Amongst those running a stall was Robyn Perkins of Christchurch, who has run a stall selling as many as 30,000 wildberry waffles over the last 20 consecutive years. “The Wildfoods Festival has become part and parcel of what our wider family does every year, and we’ll be back again next year,” said Robyn.

The best New Food prize this year went to Shayne Wratt for his Glass Eyed Creek Sauce, which carries the imaginative slogan “Tried and Tested on Cooked Animals”. Prize money and all proceeds from Shayne’s stall are being put into a fund for the daughter of Dave White, the popular publican of the Little Wanganui Hotel south of Karamea who died after an incident in the Hotel last year.

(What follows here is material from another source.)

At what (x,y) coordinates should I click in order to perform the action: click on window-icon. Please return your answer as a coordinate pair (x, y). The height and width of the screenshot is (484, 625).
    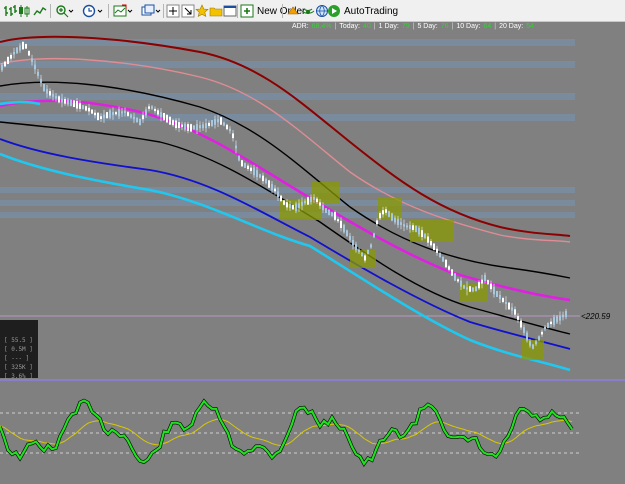
    Looking at the image, I should click on (230, 11).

For the second year running the overall prize for best stall went to the Udderly Divine Desserts stall run by mothers of the Kaniere Play Centre. Their pikelets made with bovine colostrum, the milk produced by the mother cow after the birth of a calf, and ‘colostrum shooters’ were again a real hit.

Amongst the food items at the 2010 Hokitika Wildfoods Festival was a popular free sampling of Pukeko, described as tasting like a cross between wild pork and venison, which was made available from a limited local cull of the bird, which is not a protected bird.

Food for sale at the Hokitika Wildfoods Festival included the ever-present whitebait patties (10,000 of them), westcargots - snails in garlic butter, duck giblets, mountain oysters, exotic sausages, huhu bugs, worm sushi, pickled and raw punga and wasp larvae ice cream.